When I hear Mara’s story–a story of intimidation that led to flight that led to poverty that led to a waning hope–I understand, but I cannot imagine. I listen, but I cannot relate. I can say, “I am here,” but I cannot say, “I have been there.”

And yet, ours, too, is a history of wanderers in dire need of aid.Neither Slave Nor Free, Legal Resident Nor Refugee

The Christian Story is a Sojourner Story

God’s people have always felt the push and pull of personal flight and collective migration. From beginning to end, the Bible is full of people whose stories are not unlike those coming out of the Middle East, North Africa, and Southeast Asia today. It is a phenomenon unique to particular places and eras in the Western Church that, when it reads in Scripture about oppressed and uprooted people, it doesn’t know the feeling.
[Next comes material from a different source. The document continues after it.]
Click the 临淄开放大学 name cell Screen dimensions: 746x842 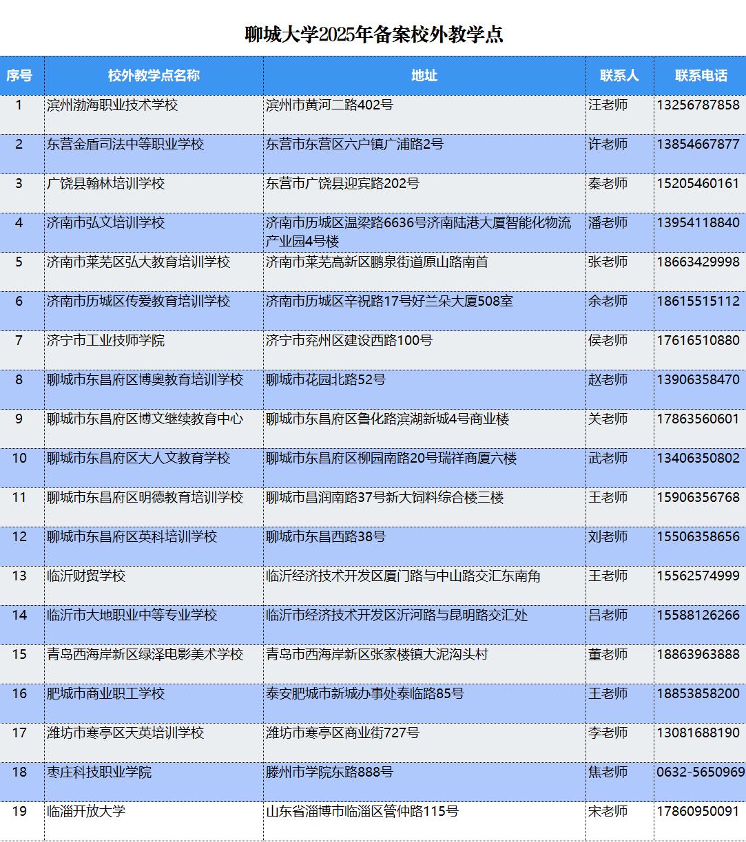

This is a blessing at the same time as it is a loss.

In North America, Christians are rich and privileged compared to the rest of the world. Even if we sometimes feel persecuted, it is not the kind of persecution that drives us from our homes. We should hourly express our thanks to God for all the unique blessings with which we’re showered—material resources, freedom of conscience, the general perception of safety, an overabundance of choice—but we can’t afford to lose a connection with our foreigner forefathers. The day we can no longer empathize with the refugees of the Word is the day we stop applying the Word to our response to refugees.
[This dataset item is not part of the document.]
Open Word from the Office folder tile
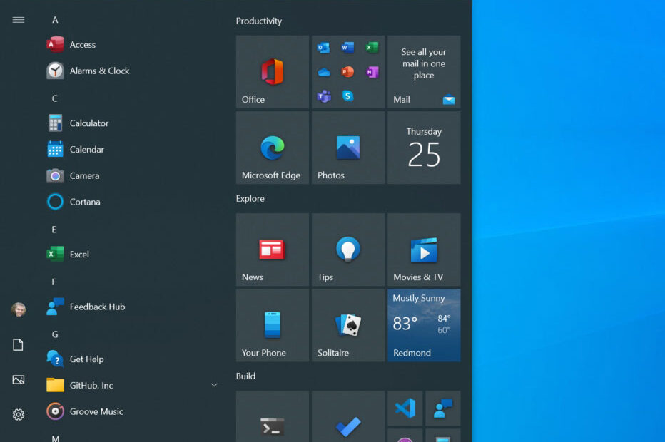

It must be noted that in our time, as in the days of biblical Israel and of Christ, there are many kinds of wanderers. We must know who they are.

Who Are Refugees?

Politically and legally, we talk about the difference between refugees and asylum seekers, stateless people, IDPs, and economic migrants of all stripes (e.g., guest workers, temporary migrants, the highly skilled). Categorizing displaced persons depends primarily on where they are (inside their home country or out) and why they fled (political, economic, or environmental reasons). In the popular discussion, we are more crass, referring to uprooted people with terms like “illegal” and “undocumented”, and applying almost universally derogatory labels: “boat people,” “job-stealers,” “cheap labor,” “shabab,” and “terrorists.”
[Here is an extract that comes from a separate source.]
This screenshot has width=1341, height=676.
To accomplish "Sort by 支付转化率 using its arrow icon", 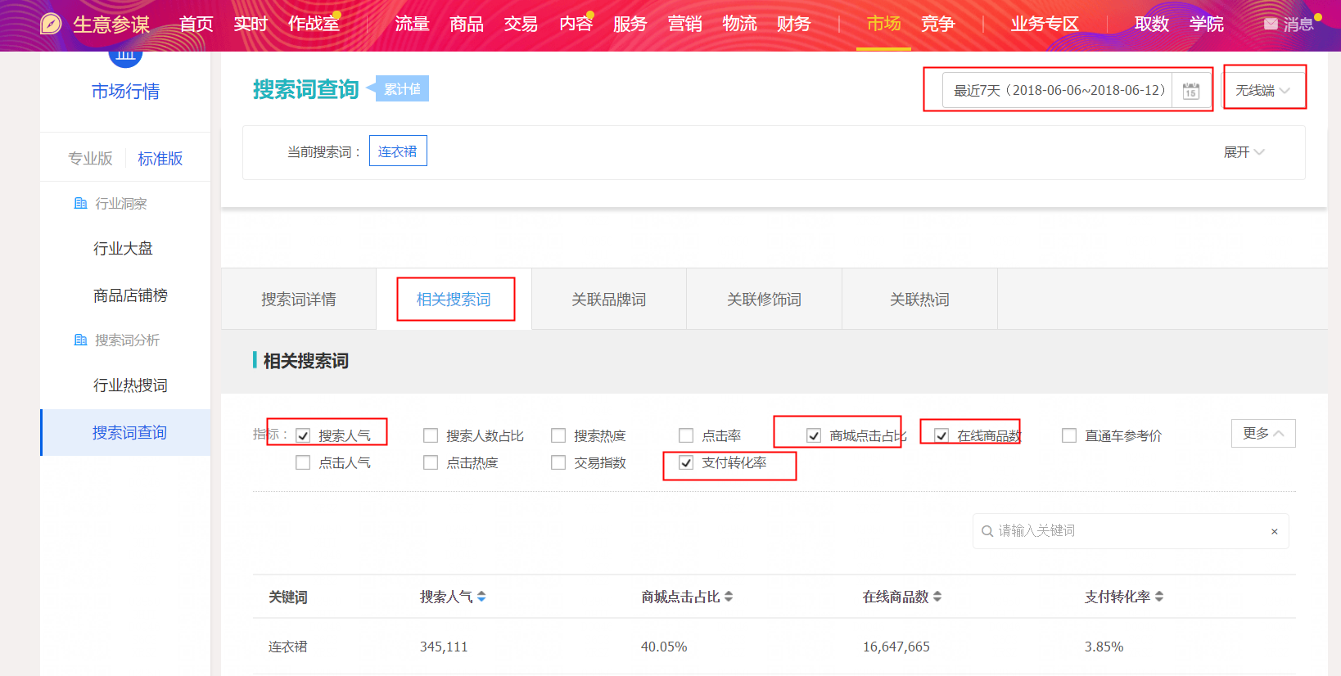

When Westerners travel, they are called expats. When the down-trodden travel, they are something far worse.

In the final analysis, however, there is no reason the words “migrant” and “displaced person” should not be entirely neutral. It is only a product of our fallen times that we see the terms as inherently negative.

The Bible speaks about various kinds of displacement. The Old Testament speaks of ger, those “resident strangers” welcomed into the land.[1] It also describes nokri, who were usually ethnic foreigners in Israel and subject to some cultural and legal exclusions. The New Testament refers to allotrios and allogenes, foreigners and strangers like Abraham in Hebron and Samaritans in Israel, each stigmatized as those who don’t belong.[2] In Ephesians, Paul tells us how Jesus eliminated the wall between Jews and Gentiles, thereby making a way for all people, including refugees and foreigners, to coexist in the world and to experience the hospitality of Christ.

As with any important issue, we must spend some time defining our terms in our own context. If one man’s “refugee” is another man’s “illegal immigrant,” and one man’s asylum seeker is another’s “welfare baby,” how can we expect to come to any reasonable agreements?

There are, of course, sensible legal and political distinctions, and for some legal and political bodies these distinctions are important. But, first and foremost, the Christian and the Church does not recognize distinctions of material or social status. We first recognize that all people—incoming and outgoing and in-the-middle and lost and found—are, in fact, human beings. Their first identity is as an embodied soul created in the image of God.

Before we make any other separations, this is the vital starting point. In the family of Christians, there is neither Greek nor Jew, slave nor free—we are all one in Christ Jesus (Gal. 3:28). And in the broader family of humanity, there is neither insider nor outsider, neither legal resident nor refugee—we are all one in the image of God (Gen. 1:27).


[1] Stephan Bauman, Matthew Soerens, and Dr. Issam Smeir. Seeking Refuge: On the Shores of the Global Refugee Crisis. Moody Publishers. 2016. Ger could apply to Israelites or non-Israelites. There is a general distinction between “foreigner” and “sojourner” in the Old Testament, the latter having more rights than the former.

[2] “By faith he made his home in the promised land like a stranger in a foreign [allotrios] country; he lived in tents, as did Isaac and Jacob, who were heirs with him of the same promise” (Heb. 11:9). “‘Has no one returned to give praise to God except this foreigner [allogenes]? Then he said to him, ‘Rise and go; your faith has made you well.’” (Luke 17:18).